Count Chocula wrote:Louis Farrakhan is not an old dying man, but completely fucking insane, and repeatedly denounced by Senator Obama.
Why the hell isn't THIS being reported in the news? You would think that denunciation of a Muslim, uh, cleric by a prominent candidate with a Muslim name would be big big news for the talking heads. Shit, that fact alone is a major point in Obama's favor, and I'm not even a fan!
It happened a long way back. Remember, Obama came to Chicago as a community organizer after not living here when he was growing up, so when you're working to organize black communities it's not unlikely that black community leaders like Farrakhan will be involved, so his repudiations of Louis happened way back when, back when it mattered the first time. Honestly, I know the rest of the country is all excited like they found some goddamn easter egg nobody else noticed was there, but we fucking know about Louis Farrakhan already. I mean, it's Louis Farrakhan. The man doesn't live in a shack.
First of all, he lives in Hyde Park. This may sound familiar by now, because it also houses the University of Chicago, and a hell of a lot of people live in Hyde Park Township. Such as Jessie Jackson, Carol Moseley Braun, and the now famous Bill Ayers and Barack Obama neighborhood, and a lot of other UoC staff which explains the fairly liberal makeup. Remember, Barack taught at UoC. It's an affluent neighborhood, but surrounded by poverty, and racial tension--those two things are obviously related--and racial tension is still a big element of the area. But Obama didn't grow up in Hyde Park anyway, he grew up in Hawaii, with it's own unique history of minority abuse.

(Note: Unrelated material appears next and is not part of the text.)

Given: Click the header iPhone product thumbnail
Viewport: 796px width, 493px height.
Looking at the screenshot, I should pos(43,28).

So if you, as a UoC professor, a past community organizer, a prominent black figure and someone looking for ways to continue to unite people... were approached by crazyass Louis Farrakhan, what right would you have to tell him he can't be involved in his own neighborhood?

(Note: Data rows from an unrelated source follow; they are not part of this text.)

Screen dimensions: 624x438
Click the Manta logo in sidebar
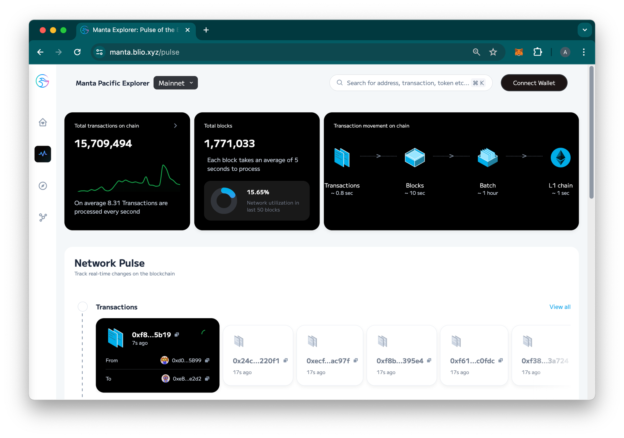(42, 81)
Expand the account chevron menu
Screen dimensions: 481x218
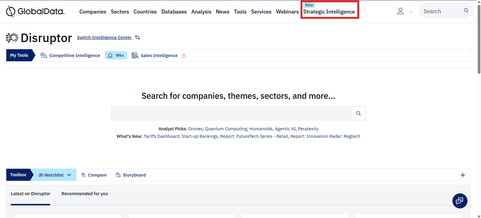pos(411,12)
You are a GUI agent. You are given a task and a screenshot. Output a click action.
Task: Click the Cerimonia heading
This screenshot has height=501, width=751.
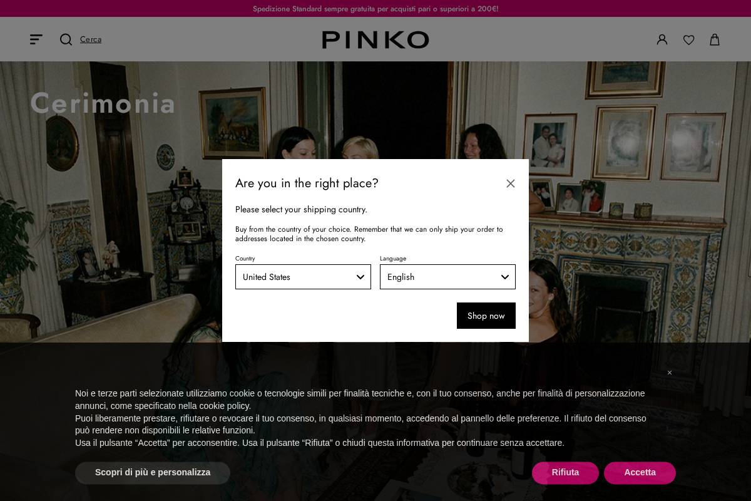pos(103,103)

Now, the one thing I'll disagree with is calling him a prominent Muslim leader. The Nation of Islam has been widely criticized for muddling with Islamic teachings, and has only recently as Farrakhan gets old begun to drift anywhere near the mainstream of Islamic teaching. It really was just black power propaganda, and the famously pro-rights Southern Poverty Law Center added the Nation of Islam to it's list of Hate Groups, in such fine company as the Klu Klux Klan and Volksfront. The Islamic community has a lot of crazy people, and crazy black muslims are not rare by any stretch, but the NoI is really kind of an African-American invention that was an attempt to break away from what they felt was a national religion that was hostile to them. I can't really blame them--a lot of blacks got hung, beaten, and shot by "good Christian" white folk, and I'm sure they got sick of seeing crosses on their lawns.

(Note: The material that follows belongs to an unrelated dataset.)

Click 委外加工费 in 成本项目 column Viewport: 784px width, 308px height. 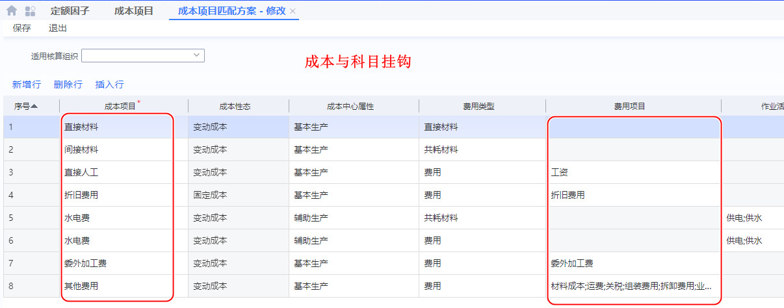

In any case, this is all ancient history, and it's the kind of handshaking that's done anytime you live anywhere. Sarah Palin and the America-hating secessionist Independance Party is a similar thing, as is McCain's membership to the World Anti-Communist League, which was formed by Chiang Kai-shek and was involved in enough horrible scandal that you'll have no trouble googling it for yourself. This relation by McCain to the WACL wasn't just a handshake, but from what we've had told he didn't seem to take an active role, just one of support. I assume that the details went over his head, and didn't really understand the full implications of the bizzare Moonie/CIA connection and it's work in supporting Iran Contra. There's really no harm here, since guilt by association isn't fair, but it is fair to ask about judgement. I'm just of the opinion that none of these connections are really all that damning, just embarassing.